Cuidado porque hay que mirar con lupa cada caso… Los tests rápidos que fallaban quizá estaban certificados, y quizá un escándalo de mascarillas cuya certificación era fake era un escándalo mal planteado y se hizo mal si se retiraron del mercado… Básicamente es como si en tiempos de guerra un ejército retirara tanques de la primera línea del frente por estar mal matriculados y dejara tanques con deficiencias en el motor porque pasaron la inspección.

El gobierno chino creó fábricas de 0 para luchar contra la pandemia. De la misma manera que si los respiradores de la SEAT o de la universidad x funcionan nadie les va a pedir que antes de mandarlos a un hospital se saquen una licencia para comercializar productos médicos que tarda entre 1 y 2 años. Era una emergencia!

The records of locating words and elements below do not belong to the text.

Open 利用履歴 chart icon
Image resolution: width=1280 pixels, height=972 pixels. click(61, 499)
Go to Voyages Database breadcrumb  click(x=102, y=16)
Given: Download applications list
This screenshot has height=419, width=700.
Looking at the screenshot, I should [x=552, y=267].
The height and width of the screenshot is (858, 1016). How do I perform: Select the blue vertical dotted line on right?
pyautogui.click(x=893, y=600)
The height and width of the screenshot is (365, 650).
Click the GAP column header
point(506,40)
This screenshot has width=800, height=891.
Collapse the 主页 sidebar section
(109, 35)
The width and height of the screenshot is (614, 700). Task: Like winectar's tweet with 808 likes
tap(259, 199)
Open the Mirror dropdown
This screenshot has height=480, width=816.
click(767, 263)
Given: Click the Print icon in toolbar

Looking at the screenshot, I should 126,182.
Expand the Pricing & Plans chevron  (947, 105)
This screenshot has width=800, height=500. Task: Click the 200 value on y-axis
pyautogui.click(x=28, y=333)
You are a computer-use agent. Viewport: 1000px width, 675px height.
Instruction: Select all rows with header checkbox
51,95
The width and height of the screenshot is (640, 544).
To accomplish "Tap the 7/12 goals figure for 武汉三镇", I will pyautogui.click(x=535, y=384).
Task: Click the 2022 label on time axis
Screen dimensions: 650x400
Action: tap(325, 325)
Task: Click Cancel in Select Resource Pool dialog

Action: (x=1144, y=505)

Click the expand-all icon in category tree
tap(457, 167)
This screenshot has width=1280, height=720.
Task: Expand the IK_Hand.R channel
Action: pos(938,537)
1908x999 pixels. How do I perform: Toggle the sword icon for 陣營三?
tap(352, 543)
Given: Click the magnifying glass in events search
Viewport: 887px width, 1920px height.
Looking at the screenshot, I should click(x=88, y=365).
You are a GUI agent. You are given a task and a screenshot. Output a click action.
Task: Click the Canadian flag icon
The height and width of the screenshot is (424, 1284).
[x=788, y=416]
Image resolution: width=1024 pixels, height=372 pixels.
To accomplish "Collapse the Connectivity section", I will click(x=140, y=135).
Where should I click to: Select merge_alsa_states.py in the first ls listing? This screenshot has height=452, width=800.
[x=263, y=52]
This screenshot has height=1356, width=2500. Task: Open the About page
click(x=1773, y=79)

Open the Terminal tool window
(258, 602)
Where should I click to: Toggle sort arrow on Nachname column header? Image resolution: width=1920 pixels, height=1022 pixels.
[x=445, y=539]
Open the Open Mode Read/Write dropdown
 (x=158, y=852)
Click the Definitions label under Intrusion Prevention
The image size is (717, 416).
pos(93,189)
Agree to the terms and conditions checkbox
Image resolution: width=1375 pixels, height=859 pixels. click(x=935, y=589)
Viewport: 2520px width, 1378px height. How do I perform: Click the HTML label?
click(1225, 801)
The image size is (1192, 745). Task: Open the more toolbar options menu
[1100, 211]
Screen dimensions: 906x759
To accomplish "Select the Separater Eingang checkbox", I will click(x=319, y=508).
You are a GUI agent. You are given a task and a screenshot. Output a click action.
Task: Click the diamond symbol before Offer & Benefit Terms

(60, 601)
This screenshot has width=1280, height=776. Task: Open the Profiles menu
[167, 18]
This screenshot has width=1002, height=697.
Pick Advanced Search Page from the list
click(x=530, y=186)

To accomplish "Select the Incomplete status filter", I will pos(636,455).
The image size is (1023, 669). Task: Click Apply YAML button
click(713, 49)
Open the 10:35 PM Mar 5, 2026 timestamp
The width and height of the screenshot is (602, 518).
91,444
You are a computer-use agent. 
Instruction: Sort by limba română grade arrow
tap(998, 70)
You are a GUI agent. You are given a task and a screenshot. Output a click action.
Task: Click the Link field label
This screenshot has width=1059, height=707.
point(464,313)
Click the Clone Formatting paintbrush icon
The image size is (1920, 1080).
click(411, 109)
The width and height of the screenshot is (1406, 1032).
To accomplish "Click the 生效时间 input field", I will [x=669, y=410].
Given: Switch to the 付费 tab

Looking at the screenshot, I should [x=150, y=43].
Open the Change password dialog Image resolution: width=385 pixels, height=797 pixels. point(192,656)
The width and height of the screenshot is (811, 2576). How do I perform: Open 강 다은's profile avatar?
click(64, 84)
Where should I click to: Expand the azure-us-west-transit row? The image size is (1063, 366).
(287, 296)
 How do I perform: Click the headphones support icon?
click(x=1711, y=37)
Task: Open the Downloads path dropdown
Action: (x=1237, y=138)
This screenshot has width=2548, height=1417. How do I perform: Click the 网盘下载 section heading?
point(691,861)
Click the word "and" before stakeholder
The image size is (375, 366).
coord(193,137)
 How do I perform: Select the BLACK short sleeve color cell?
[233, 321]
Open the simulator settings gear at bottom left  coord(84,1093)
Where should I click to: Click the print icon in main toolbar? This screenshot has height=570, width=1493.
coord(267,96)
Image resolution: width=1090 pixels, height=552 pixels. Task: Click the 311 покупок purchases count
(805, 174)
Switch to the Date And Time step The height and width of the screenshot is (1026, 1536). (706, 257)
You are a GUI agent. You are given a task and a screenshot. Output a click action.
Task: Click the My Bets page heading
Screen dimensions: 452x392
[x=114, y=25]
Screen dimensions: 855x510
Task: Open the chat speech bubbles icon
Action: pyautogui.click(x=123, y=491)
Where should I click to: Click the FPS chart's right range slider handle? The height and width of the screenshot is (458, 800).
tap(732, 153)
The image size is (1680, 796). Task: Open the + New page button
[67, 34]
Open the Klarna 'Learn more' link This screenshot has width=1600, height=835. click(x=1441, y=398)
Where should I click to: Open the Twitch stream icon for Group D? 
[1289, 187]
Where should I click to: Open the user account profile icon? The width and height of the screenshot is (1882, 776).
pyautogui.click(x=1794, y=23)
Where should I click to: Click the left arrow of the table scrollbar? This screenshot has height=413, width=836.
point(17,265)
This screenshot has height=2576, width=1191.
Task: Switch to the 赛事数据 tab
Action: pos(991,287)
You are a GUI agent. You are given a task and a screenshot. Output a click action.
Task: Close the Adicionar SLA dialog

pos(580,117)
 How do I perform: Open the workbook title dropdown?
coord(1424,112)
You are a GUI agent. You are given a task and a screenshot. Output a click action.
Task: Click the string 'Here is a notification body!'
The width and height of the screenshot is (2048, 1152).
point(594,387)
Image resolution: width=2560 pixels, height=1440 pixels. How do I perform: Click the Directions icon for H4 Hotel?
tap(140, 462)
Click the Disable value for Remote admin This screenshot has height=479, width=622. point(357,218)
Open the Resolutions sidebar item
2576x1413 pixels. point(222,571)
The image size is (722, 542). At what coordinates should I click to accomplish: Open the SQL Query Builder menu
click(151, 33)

No estoy diciendo que las certificaciones no sirvan para nada. No digo que las regulaciones no sean necesarias. Digo que la cultura de presentar productos con un diploma al lado en forma de apellido que detalla el pedigrí del producto es algo occidental. No es la forma en la que se trabaja en China o como mínimo no es con la que se sienten más cómodos, porque el papel lo aguanta todo y que lo que estamos viviendo a día de hoy es una adaptación en tiempo récord de su cultura a la nuestra para cumplir con nuestros requerimientos y poder seguir haciendo posible el comercio.

Espero haberos aclarado cosas… Me queda mucho donde profundizar. Os quiero hablar de las licencias de exportación, de por qué se está pagando a empresas en Hong Kong, de la titulitis de los chinos que parece desfasada en el tiempo y contradice lo que os explico en este episodio, de por qué a los productos extranjeros los chinos sí nos piden todas esas certificaciones, premios, medallas y todo lo demás… Para los que conocéis un poquito China seguro que este episodio os deja con inquietudes… Intentaré ir tocando los temas uno a uno porque se van acumulando.

Os dejo hoy con una frase a la que llegamos debatiendo en su día sobre todo este tema de la burocracia, el guanxi y la forma en la que observaba a los chinos interactuando con el paso del tiempo:

“La burocracia es el arte de convertir lo arbitrario en justo, lo justo en caro y lo caro en indeseable».